Let’s say, for example, you have a separate website for every city you serve. Likely, this was done with the intention to rank one website in organic search results for queries like “Austin pool renovation” and another website to rank for “San Antonio pool renovation.”
What you or your marketing agency thought was a clever strategy, likely isn’t working as planned. And you are not currently, or never were getting the traction you planned from this strategy.
In fact, Google pretty clearly says not to create separate sites, or as they refer to them as “doorways”.
Here are some examples of doorways:
- Having multiple domain names or pages targeted at specific regions or cities that funnel users to one page
- Pages generated to funnel visitors into the actual usable or relevant portion of your site(s)
Verify, with data, whether or not your strategy is paying off.
Allyou’ll need to do is look at your Google Analytics and/or Google Search Console, and check whether or not you’re seeing the intended results. If you’re ranking well, and have been getting expected returns and improving, by all means, leave the sites as they.
If you are not seeing the results you’d expect, which is likely why you’re reading this, combine the sites into one main website.
In most cases, the strategy of separating websites for different local based searches, does not have a good return on investment. ROI can be subjective, but you should consider all of the costs associated with running these “satellite” sites.
Consider the costs of hosting, domain registration, labor costs to continually update the server and web software to keep it secure, and any other licensing costs. Also consider the time dealing with these things, and the opportunities lost to spend time making one site better.
Instead of having a website for every city or service you offer, combine them, and create one page for each city and service.
How do I get the best SEO boost when combining sites?
First step, start with a plan.
You’re going to move each domain one by one, and in some cases page by page or section by section. This can be tedious work, but the long-term benefits far outweigh the upfront labor.
The most important step to ensure your SEO efforts are not lost, is to have a 301 redirect list created and implemented.
A 301 redirect list is simply a list of URLs from the old site, matched up with new URLs on your main site.
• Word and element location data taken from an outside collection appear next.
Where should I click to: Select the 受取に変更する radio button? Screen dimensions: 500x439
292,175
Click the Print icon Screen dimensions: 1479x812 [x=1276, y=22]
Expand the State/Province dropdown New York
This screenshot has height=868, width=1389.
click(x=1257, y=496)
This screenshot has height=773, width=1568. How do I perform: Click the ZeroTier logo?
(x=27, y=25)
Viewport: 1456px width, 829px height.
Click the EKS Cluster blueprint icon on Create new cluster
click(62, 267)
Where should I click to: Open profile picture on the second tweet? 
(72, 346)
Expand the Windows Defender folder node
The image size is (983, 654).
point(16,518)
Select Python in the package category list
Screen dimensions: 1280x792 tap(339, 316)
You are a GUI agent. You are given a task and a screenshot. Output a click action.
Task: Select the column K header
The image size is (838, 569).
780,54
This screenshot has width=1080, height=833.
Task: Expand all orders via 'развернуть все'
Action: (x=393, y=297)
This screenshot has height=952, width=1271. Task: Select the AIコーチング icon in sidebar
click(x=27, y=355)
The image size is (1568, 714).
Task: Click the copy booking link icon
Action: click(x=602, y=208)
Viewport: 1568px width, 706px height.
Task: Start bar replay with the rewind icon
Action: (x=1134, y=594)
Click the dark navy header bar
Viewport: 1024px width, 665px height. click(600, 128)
This is done to ensure that when either users or search engines visit an old page, they are immediately redirected to the relavent new page on the main site.
Every page that has a match needs a redirect. If there is no corresponding page on the main site, in most cases you’ll want to create a new page. If you want to drop a page, it isn’t necessary to redirect it if you do not need any longer. You can just allow those to return 404s, and forget about them.
You’ll need to make sure the old site is hosted and returning either 301s or 404s for some time to allow search engines to update. Any websites with inbound links to your site acquired over time should be notified with the new address where possible.
After setting up your redirects, they should be tested thoroughly, and the next step is to update any sitemaps you have on the main domain and submit the sitemaps to search engines.
You can resubmit your sitemap in Google Search Console and Bing Webmaster Tools when all of your testing is complete.
Those are the three main concerns that will help transfer domain authority to your combined main site from your old sites: 301 redirects, link reclamation, and updated sitemaps.